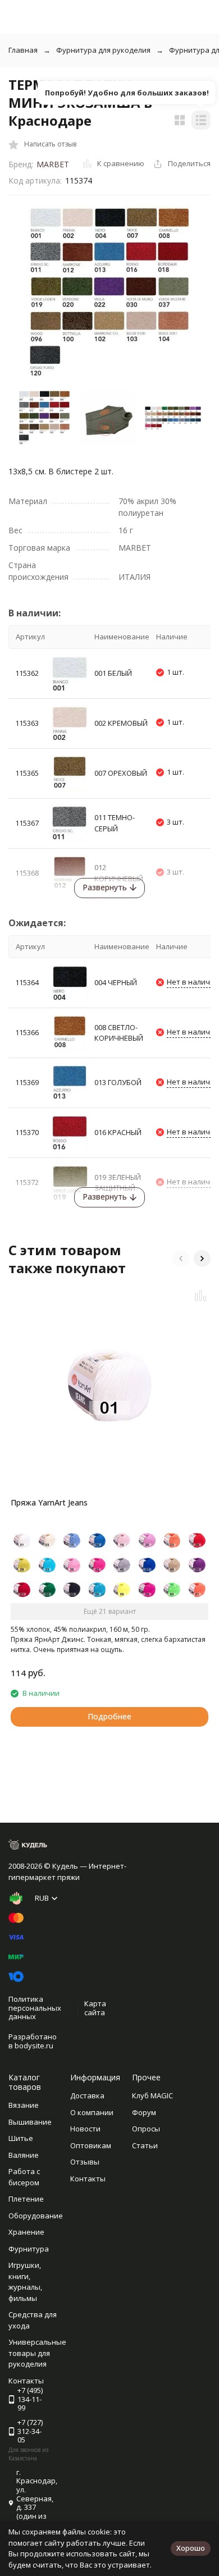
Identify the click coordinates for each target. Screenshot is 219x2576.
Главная (23, 50)
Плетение (26, 2199)
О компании (91, 2112)
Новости (85, 2129)
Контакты (88, 2179)
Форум (144, 2112)
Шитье (20, 2138)
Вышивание (30, 2122)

——

- _ASSIGNMENT_
Set each line of the records down exactly, leaving every picture out.

- _TASK SOLUTION_
Identify the click coordinates for each target. Screenshot is 219x2576.
Главная (23, 50)
Плетение (26, 2199)
О компании (91, 2112)
Новости (85, 2129)
Контакты (88, 2179)
Форум (144, 2112)
Шитье (20, 2138)
Вышивание (30, 2122)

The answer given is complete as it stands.